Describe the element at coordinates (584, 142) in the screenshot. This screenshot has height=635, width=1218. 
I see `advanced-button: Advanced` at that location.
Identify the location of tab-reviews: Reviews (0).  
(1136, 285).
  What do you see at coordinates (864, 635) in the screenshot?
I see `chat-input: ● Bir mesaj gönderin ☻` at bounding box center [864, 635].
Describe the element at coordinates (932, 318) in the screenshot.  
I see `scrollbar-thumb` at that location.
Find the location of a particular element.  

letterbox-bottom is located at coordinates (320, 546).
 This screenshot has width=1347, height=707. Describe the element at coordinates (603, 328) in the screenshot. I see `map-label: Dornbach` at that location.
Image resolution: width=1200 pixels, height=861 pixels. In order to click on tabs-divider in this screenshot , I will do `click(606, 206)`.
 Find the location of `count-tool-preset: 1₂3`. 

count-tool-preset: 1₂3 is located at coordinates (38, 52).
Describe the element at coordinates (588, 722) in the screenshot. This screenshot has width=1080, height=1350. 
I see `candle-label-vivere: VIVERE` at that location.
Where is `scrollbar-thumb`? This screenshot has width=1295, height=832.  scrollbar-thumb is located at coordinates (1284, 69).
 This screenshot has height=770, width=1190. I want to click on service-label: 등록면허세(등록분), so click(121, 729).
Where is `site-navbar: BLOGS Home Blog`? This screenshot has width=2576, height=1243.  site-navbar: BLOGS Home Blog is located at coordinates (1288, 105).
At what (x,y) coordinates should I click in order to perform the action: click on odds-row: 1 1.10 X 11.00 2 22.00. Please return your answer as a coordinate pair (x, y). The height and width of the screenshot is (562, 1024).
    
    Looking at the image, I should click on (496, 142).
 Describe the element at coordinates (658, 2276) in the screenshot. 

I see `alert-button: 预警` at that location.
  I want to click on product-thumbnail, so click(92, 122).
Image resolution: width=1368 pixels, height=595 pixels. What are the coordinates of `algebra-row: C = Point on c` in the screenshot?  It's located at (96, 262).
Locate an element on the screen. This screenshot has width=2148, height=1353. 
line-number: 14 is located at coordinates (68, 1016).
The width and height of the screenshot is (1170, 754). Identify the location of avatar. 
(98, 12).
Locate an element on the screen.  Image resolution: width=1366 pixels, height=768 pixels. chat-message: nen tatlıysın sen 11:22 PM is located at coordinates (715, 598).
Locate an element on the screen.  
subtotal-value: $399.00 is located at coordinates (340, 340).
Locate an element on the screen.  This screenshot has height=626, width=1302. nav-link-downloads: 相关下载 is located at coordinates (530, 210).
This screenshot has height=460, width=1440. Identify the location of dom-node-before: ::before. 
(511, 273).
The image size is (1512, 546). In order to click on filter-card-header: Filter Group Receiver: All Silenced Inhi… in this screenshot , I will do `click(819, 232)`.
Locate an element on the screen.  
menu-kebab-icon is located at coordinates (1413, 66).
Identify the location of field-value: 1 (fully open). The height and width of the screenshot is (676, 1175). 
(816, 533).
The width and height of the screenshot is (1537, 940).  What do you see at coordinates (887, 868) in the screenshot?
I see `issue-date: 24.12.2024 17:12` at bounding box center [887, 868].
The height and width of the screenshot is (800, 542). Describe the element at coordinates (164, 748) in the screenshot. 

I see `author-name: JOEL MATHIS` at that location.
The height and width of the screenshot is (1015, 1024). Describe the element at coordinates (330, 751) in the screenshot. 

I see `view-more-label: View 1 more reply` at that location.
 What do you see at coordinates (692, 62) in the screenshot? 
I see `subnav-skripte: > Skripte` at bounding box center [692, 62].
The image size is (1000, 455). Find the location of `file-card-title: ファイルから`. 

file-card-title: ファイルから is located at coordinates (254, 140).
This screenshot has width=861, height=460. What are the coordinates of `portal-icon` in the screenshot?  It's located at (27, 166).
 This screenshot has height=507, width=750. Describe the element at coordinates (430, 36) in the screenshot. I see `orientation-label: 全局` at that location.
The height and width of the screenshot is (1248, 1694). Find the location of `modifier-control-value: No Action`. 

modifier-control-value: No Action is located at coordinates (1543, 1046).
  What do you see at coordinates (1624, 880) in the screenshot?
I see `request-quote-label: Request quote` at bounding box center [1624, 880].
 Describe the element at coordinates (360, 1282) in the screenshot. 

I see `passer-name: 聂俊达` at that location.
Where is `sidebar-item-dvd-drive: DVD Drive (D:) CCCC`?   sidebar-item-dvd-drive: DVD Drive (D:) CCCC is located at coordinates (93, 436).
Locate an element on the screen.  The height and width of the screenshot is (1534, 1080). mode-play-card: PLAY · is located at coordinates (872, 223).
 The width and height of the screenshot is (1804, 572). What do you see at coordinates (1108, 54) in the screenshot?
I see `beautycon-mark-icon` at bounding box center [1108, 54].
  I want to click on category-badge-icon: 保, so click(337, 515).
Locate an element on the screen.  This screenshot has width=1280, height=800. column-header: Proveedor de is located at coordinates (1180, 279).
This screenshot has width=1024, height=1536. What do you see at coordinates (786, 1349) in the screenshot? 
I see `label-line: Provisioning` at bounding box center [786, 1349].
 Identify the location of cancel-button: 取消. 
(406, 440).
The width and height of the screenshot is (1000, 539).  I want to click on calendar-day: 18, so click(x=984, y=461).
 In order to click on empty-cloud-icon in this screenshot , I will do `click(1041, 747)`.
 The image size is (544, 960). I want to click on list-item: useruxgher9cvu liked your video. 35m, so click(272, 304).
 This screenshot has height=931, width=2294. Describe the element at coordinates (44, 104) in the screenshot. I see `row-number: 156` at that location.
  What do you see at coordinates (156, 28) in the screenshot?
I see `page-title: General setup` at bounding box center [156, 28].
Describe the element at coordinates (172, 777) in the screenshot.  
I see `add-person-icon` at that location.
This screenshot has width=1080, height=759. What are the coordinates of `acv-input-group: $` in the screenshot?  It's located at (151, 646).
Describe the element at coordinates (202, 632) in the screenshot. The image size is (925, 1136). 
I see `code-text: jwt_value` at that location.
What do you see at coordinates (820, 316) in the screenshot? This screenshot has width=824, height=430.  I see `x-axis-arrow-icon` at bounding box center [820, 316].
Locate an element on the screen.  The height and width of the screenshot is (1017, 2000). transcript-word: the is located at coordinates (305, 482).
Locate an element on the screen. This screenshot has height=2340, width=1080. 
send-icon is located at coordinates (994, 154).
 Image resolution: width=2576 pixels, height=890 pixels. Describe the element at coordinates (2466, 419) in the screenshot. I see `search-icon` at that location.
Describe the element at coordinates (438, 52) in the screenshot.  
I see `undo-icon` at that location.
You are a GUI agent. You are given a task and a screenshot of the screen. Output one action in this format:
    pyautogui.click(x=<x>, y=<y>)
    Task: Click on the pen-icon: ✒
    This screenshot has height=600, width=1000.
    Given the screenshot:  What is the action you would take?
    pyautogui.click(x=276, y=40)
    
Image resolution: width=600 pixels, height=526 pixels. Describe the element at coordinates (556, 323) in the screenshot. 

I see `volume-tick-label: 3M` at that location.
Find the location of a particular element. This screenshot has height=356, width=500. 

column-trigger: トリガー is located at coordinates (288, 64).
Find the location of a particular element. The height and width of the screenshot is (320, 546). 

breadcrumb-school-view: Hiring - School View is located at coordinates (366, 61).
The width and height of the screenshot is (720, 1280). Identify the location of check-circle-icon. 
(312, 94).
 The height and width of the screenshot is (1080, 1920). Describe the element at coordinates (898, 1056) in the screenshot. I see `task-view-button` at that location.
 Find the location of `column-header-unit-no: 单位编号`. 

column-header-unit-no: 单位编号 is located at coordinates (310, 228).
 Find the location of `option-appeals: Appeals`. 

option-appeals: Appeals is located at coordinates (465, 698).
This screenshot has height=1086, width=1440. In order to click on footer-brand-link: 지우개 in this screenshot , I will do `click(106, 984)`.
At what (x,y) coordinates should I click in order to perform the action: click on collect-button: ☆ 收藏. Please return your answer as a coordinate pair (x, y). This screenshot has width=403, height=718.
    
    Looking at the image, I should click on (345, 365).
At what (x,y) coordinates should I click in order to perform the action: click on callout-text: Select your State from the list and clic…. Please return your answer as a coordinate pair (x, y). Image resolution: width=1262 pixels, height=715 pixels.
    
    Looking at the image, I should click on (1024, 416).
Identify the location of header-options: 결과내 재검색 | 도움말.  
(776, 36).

• [WORK REQUEST]: Which lines of the data above contain the word "list", with case counting? Gather every such line.

• [REPLY]:
 The image size is (544, 960). I want to click on list-item: useruxgher9cvu liked your video. 35m, so click(272, 304).
At what (x,y) coordinates should I click in order to perform the action: click on callout-text: Select your State from the list and clic…. Please return your answer as a coordinate pair (x, y). Image resolution: width=1262 pixels, height=715 pixels.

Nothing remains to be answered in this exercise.